• Problèmes à résoudre:
a. D'après la dépêche sur Erbil, quelle intention la présidence du District du Nord de l'Irak prête-t-elle à al-Maliki lorsqu'il la met en cause ? Répondez en une à trois phrases.
b. Traduisez en anglais cette phrase de la dépêche sur Erbil : « Les habitants d’Erbil (capitale du district du Nord de l’Irak) ont, comme nous auparavant, fui la dictature et nous sommes fiers d’être un refuge pour les oppressés », ajoute le communiqué.
c. Recopiez tel quel, dans la dépêche sur Erbil, le passage allant de « La présidence du district du Nord de l’Irak a déclaré, dans » jusqu'à « ajoute le communiqué. ».

• Texte fourni:
- - -
AA / Arbil / Aref Yussuf
La présidence du District du Nord de l’Irak a réfuté les accusations du Premier Ministre irakien sortant, Nouri al-Maliki, selon lesquelles elle aurait transformé Erbil en siège de l’Etat Islamique en Irak et au Levant (EIIL), et a qualifié al-Maliki d’«hystérique qui a perdu la raison ».
La présidence du district du Nord de l’Irak a déclaré, dans un communiqué publié jeudi et dont Anadolu a eu copie, que «al-Maliki essaie, par tous les moyens, de justifier ses erreurs et d’accuser les autres de son propre echec».
« Les habitants d’Erbil (capitale du district du Nord de l’Irak) ont, comme nous auparavant, fui la dictature et nous sommes fiers d’être un refuge pour les oppressés », ajoute le communiqué.
« Lors de son intervention télévisée hebdomadaire, monsieur al-Maliki a calomnié Erbil, capitale du Kurdistan irakien, et si on examine de près ses propos on se rend compte que cet homme est vraiment devenu hystérique et a perdu la raison », a déploré la présidence du District du Nord de l’Irak.
- - -
• Données recueillies:
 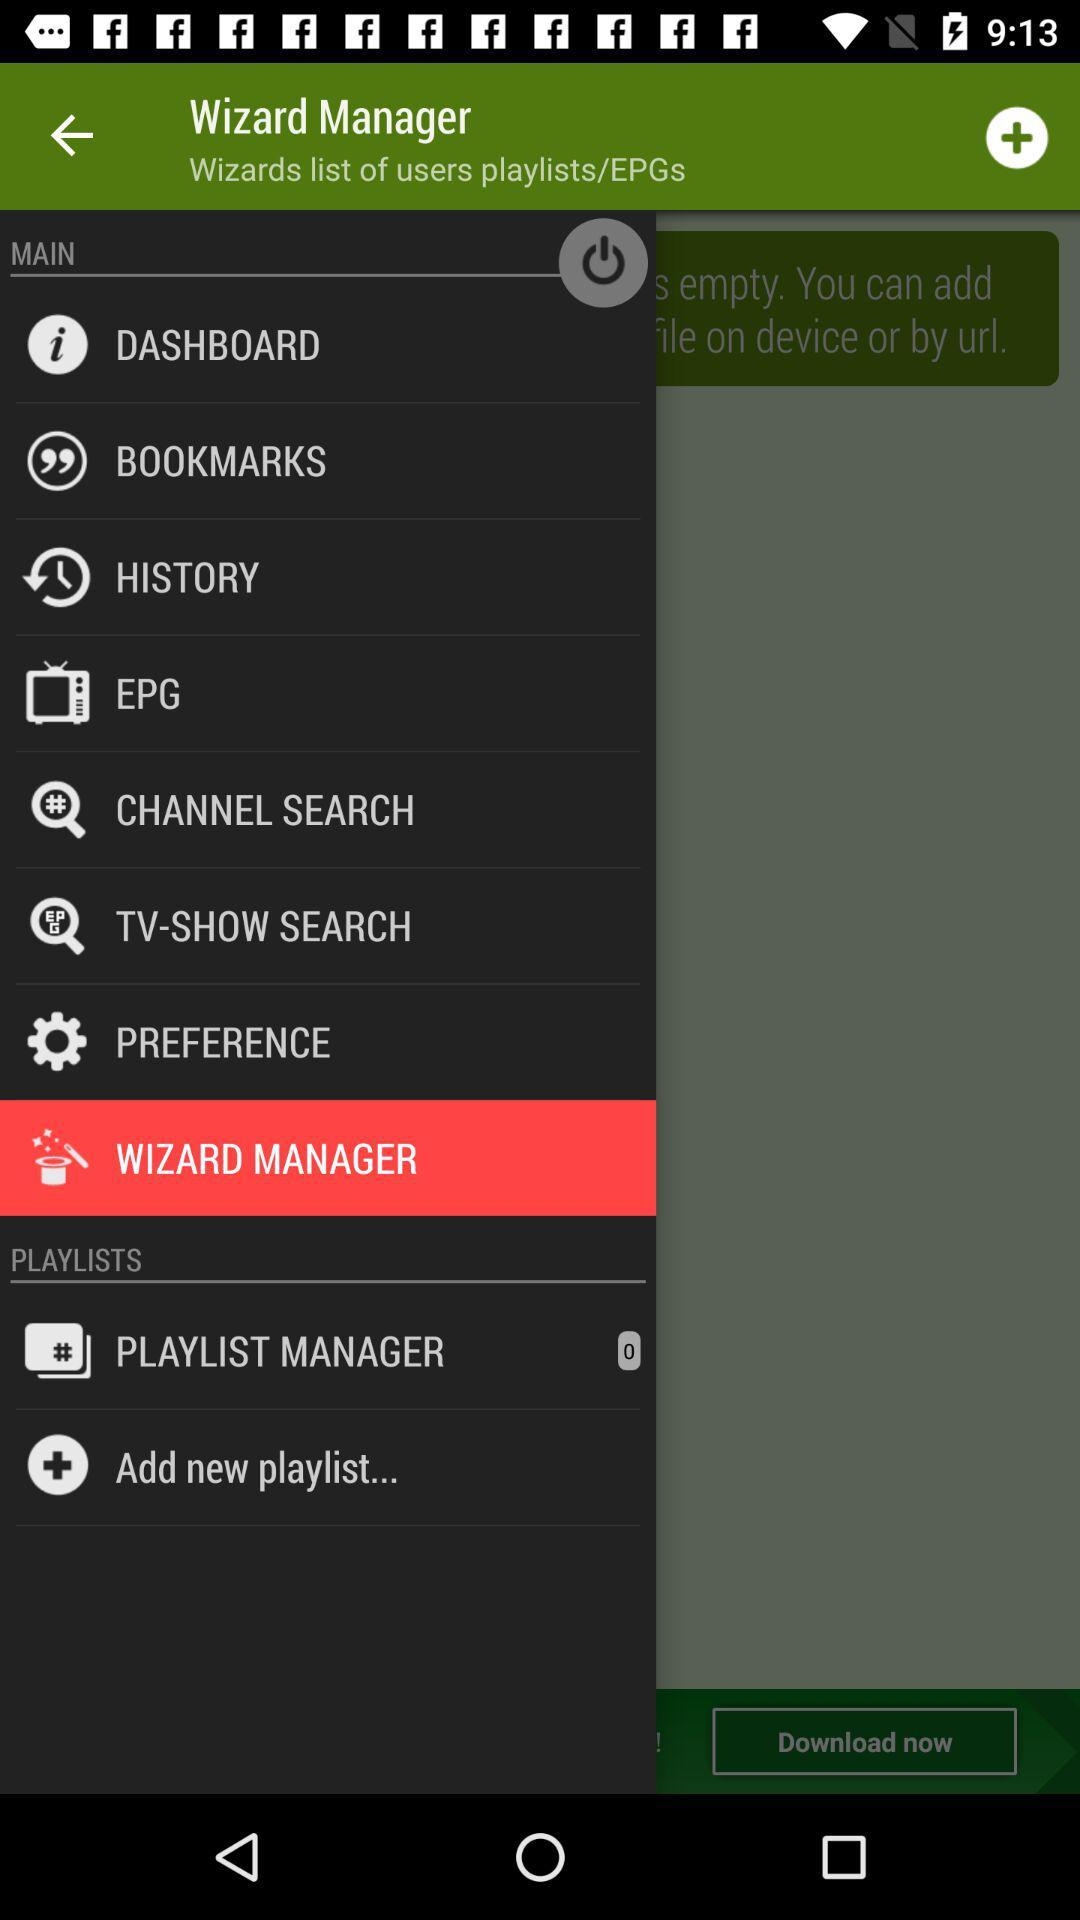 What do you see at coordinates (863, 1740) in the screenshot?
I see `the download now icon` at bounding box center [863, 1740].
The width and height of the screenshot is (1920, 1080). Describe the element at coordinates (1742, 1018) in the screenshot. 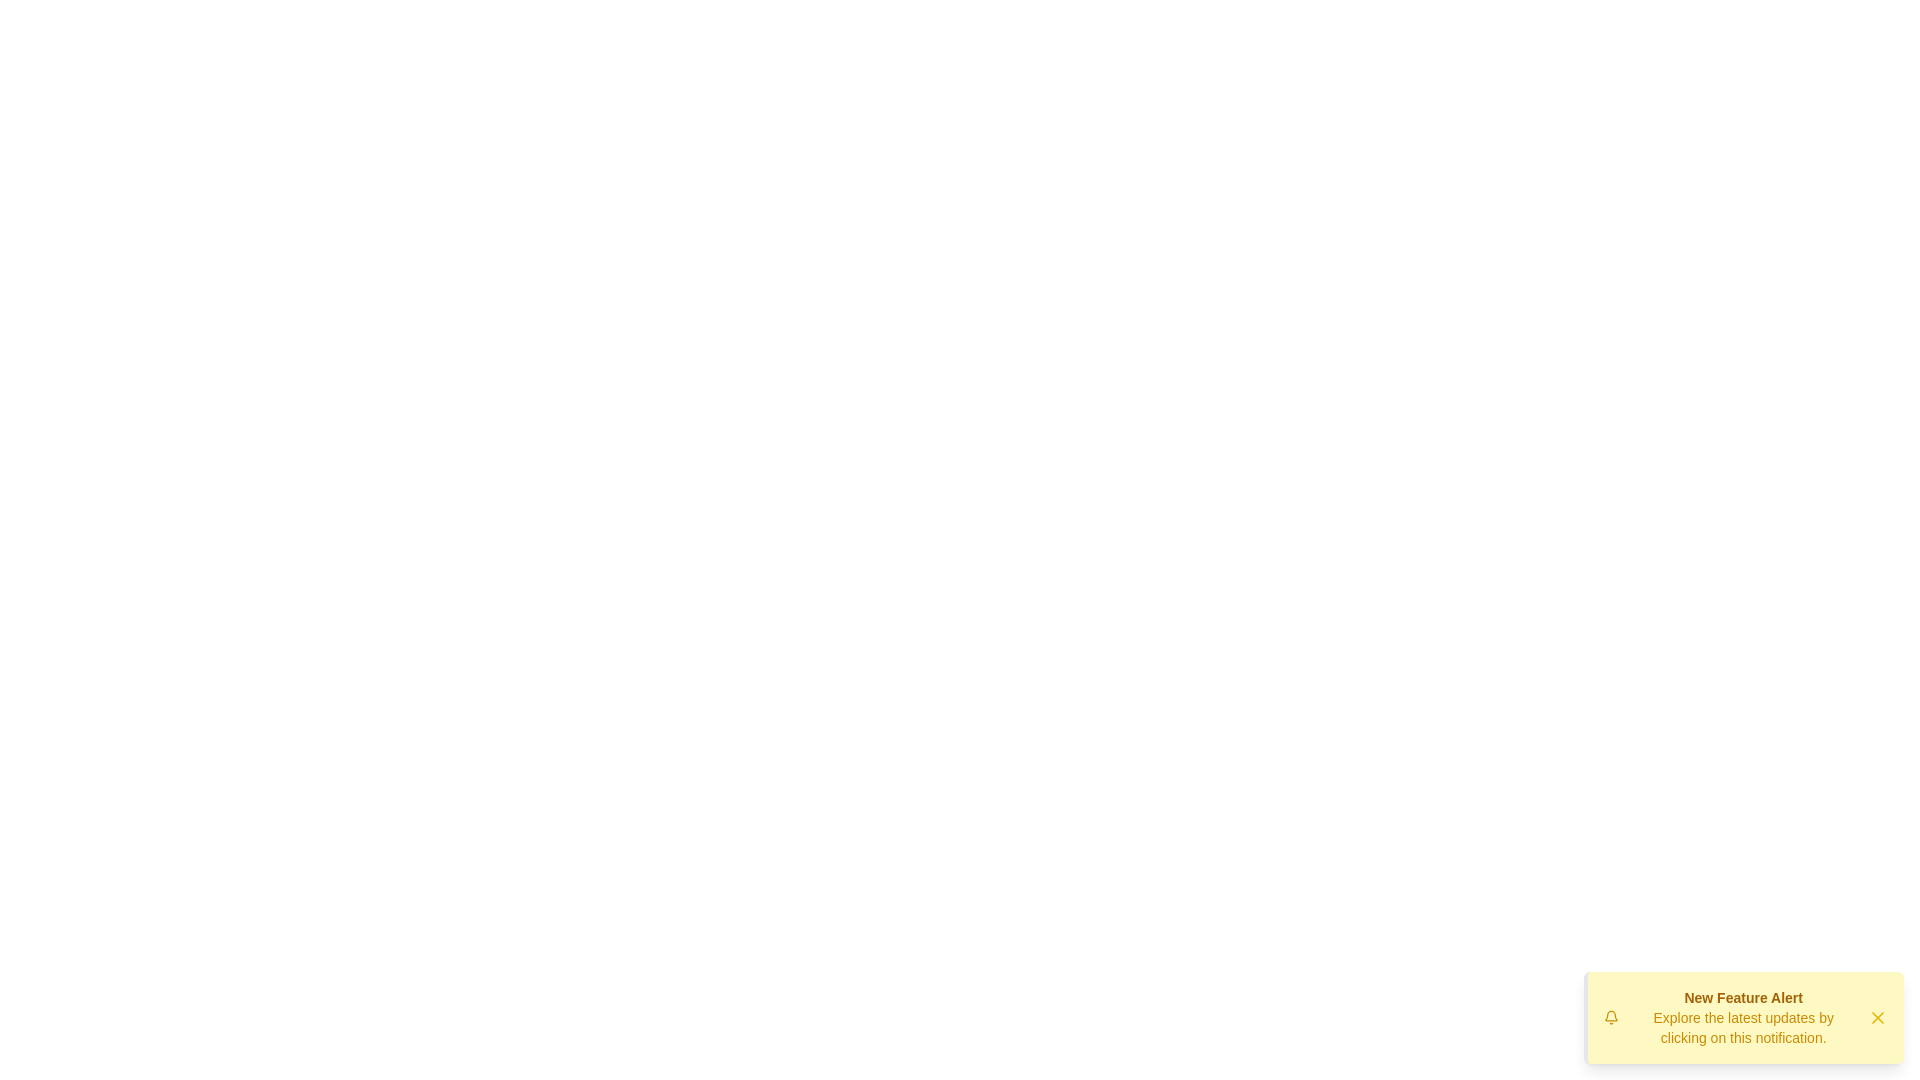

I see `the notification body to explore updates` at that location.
- - -
• Réponses par numéro:
a. Selon le communiqué de la présidence, al-Maliki cherche par tous les moyens à justifier ses erreurs. Il veut aussi accuser les autres de son propre échec.

b. "The residents of Erbil (capital of the Northern Iraq district) have, like us before them, fled dictatorship, and we are proud to be a refuge for the oppressed," the statement adds.

c.
La présidence du district du Nord de l’Irak a déclaré, dans un communiqué publié jeudi et dont Anadolu a eu copie, que «al-Maliki essaie, par tous les moyens, de justifier ses erreurs et d’accuser les autres de son propre echec».
« Les habitants d’Erbil (capitale du district du Nord de l’Irak) ont, comme nous auparavant, fui la dictature et nous sommes fiers d’être un refuge pour les oppressés », ajoute le communiqué.